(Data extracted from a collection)

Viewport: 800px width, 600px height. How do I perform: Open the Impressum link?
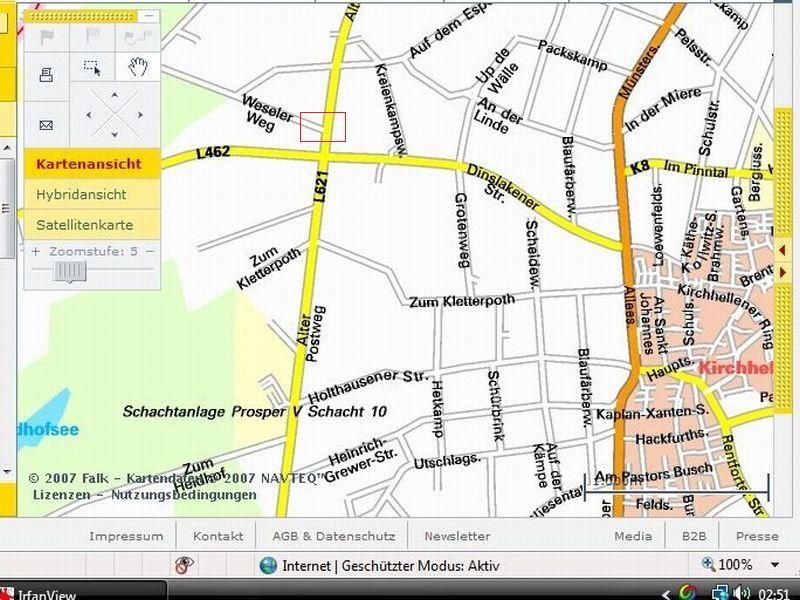pyautogui.click(x=126, y=536)
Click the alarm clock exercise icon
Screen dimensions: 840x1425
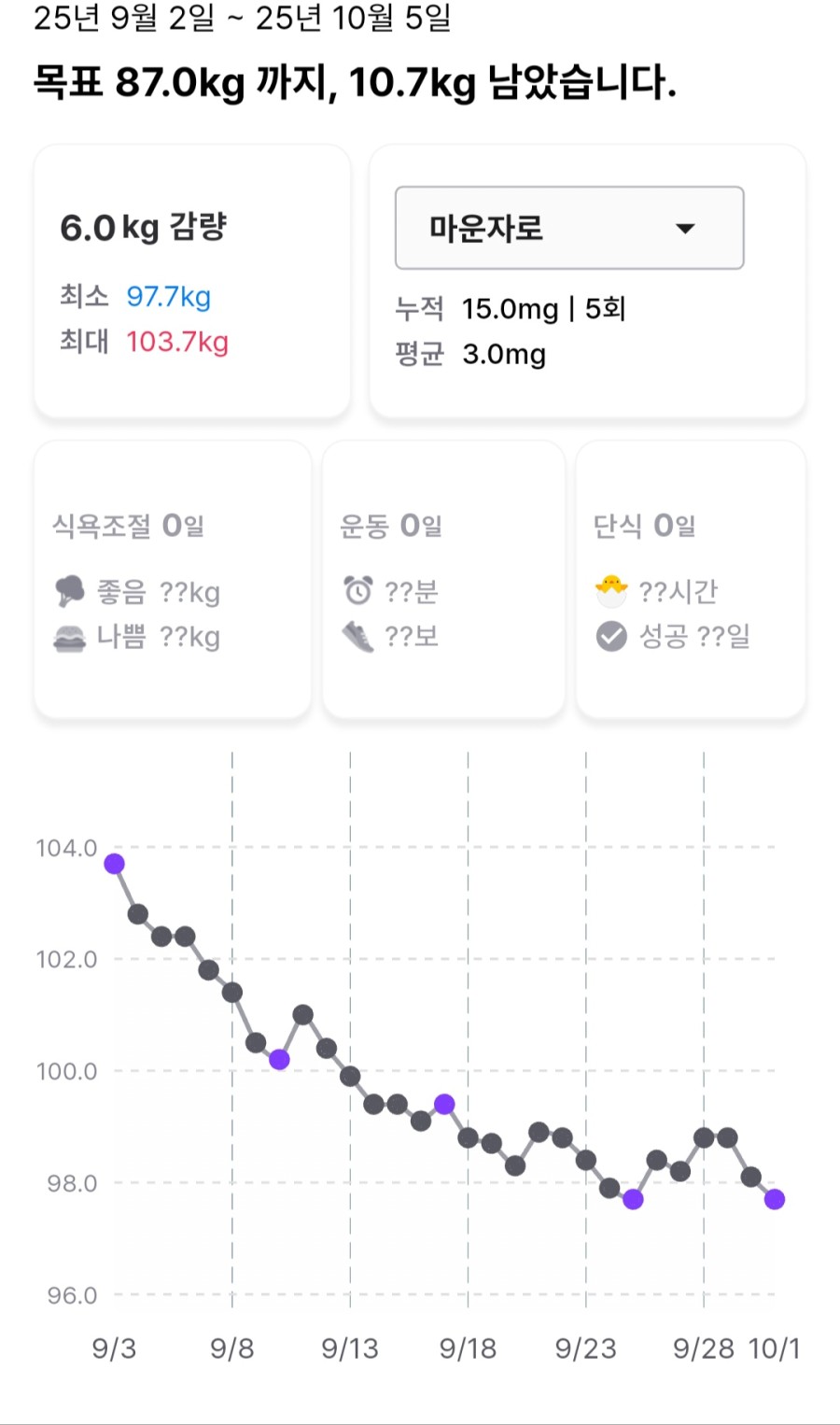357,590
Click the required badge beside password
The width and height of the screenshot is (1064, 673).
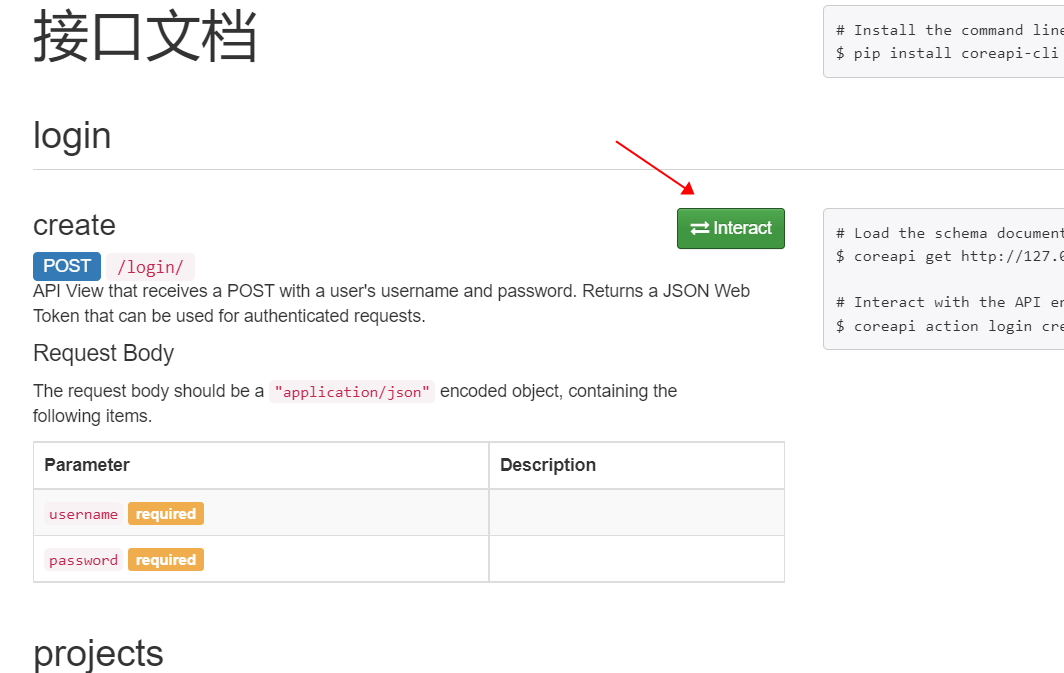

§ **What is required**
Could the data above be copied out exactly, with no pictures kept?

§ **Answer area**
Viewport: 800px width, 600px height. How do I perform: Open the Impressum link?
pyautogui.click(x=126, y=536)
Click the alarm clock exercise icon
Screen dimensions: 840x1425
357,590
Click the required badge beside password
The width and height of the screenshot is (1064, 673).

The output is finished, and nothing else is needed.